* [Text to read]:
I was shocked when I read on a blog that Aryabahatta, an Indian guy born in 476 AD discovered zero.

Surely people knew about zero before that.

But his greatest contribution has to be ZERO, for which he became immortal. He certainly did not use the symbol, but the French mathematician Georges Ifrah argues that knowledge of zero was implicit in Aryabhata's place-value system as a place holder for the powers of ten with null coefficients. The supposition is based on the following two facts: first, the invention of his alphabetical counting system would have been impossible without zero or the place-value system; secondly, he carries out calculations on square and cubic roots which are impossible if the numbers in question are not written according to the place-value system and zero.

1) Was Aryabhatta the first to invent the place value system with zero?

2) Did he invent a new system of writing or representing numbers with zero?

3) Did he borrow any of these from others before him?

  • 1
    Any claim about who originally came up with what is bound to have some uncertainty, as someone else could have invented it first who has since been lost to history. That said, what makes you think that "surely people knew about zero before that"? Feb 27 '18 at 6:32
  • 1
    – MichaelK
    Feb 27 '18 at 6:49
  • Aryabhata is typically credited with a decimal place value system, whether or not it was original to him. He probably has less of a claim of being the first to use a zero symbol in a place value system (decimal or otherwise)

* [Entries supplied]:
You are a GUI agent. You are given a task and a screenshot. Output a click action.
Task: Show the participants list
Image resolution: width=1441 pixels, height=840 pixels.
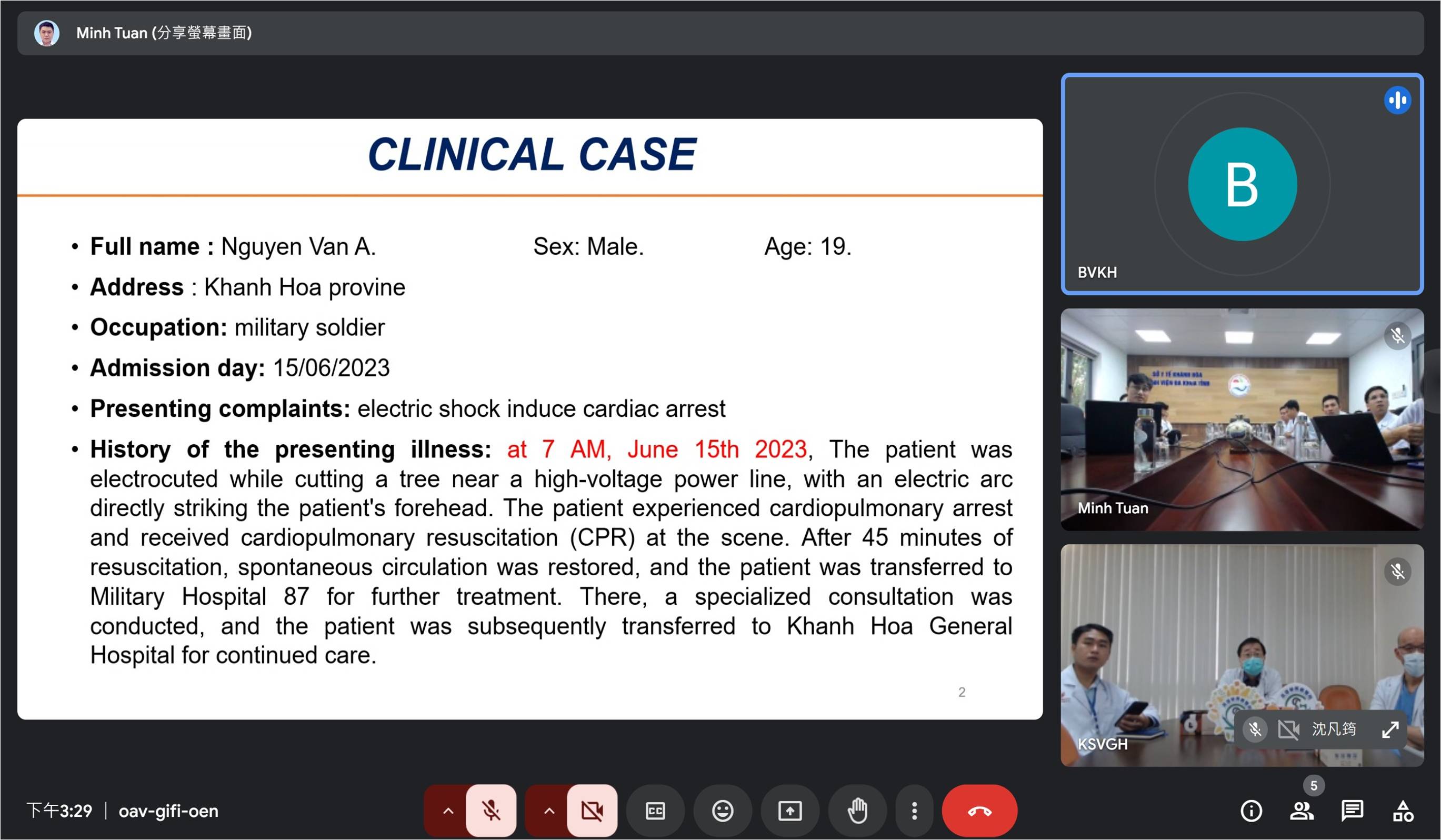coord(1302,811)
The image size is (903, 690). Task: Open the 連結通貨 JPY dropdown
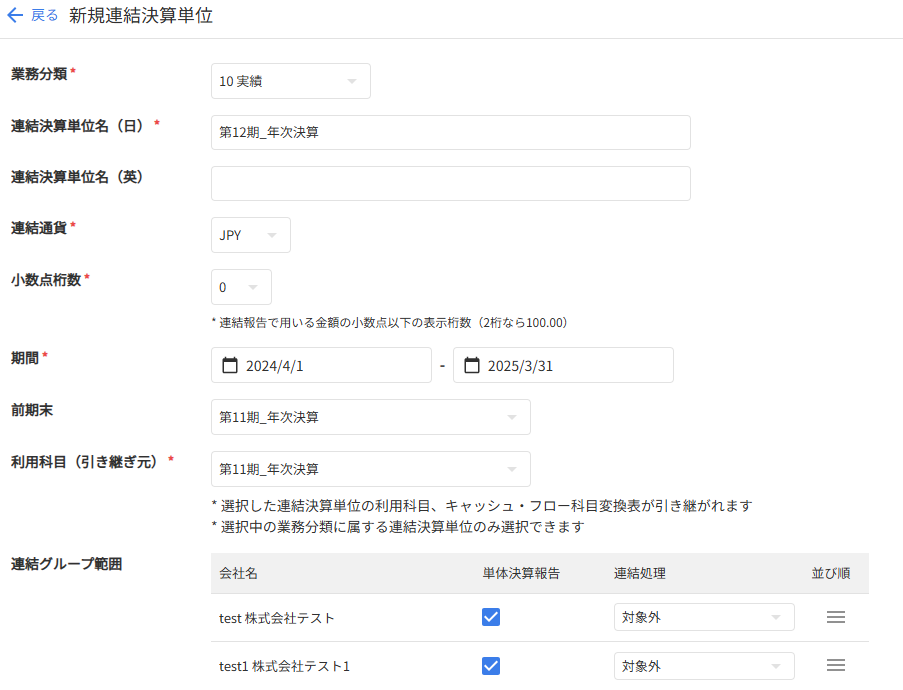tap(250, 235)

* [Your tasks]:
A – Answer these about the thread on Aryabhata and zero, one line each:
(i) In what year was Aryabhata born, according to the blog mentioned at the start?
(ii) Which French mathematician argues that knowledge of zero was implicit in Aryabhata's place-value system?
(iii) According to the last comment, what is Aryabhata typically credited with?
B – Render the listing that follows the Aryabhata thread as a two-column CSV with the columns task and value. Give one row per task in the listing: put its full text in task and its answer in value, with each field quoted, line breaks replaced by spaces, and the pictures left out.

* [Solutions to the exercise]:
A –
(i) 476 AD
(ii) Georges Ifrah
(iii) A decimal place value system

B –
task,value
"You are a GUI agent. You are given a task and a screenshot. Output a click action. Task: Show the participants list Image resolution: width=1441 pixels, height=840 pixels.","coord(1302,811)"
"The image size is (903, 690). Task: Open the 連結通貨 JPY dropdown","tap(250, 235)"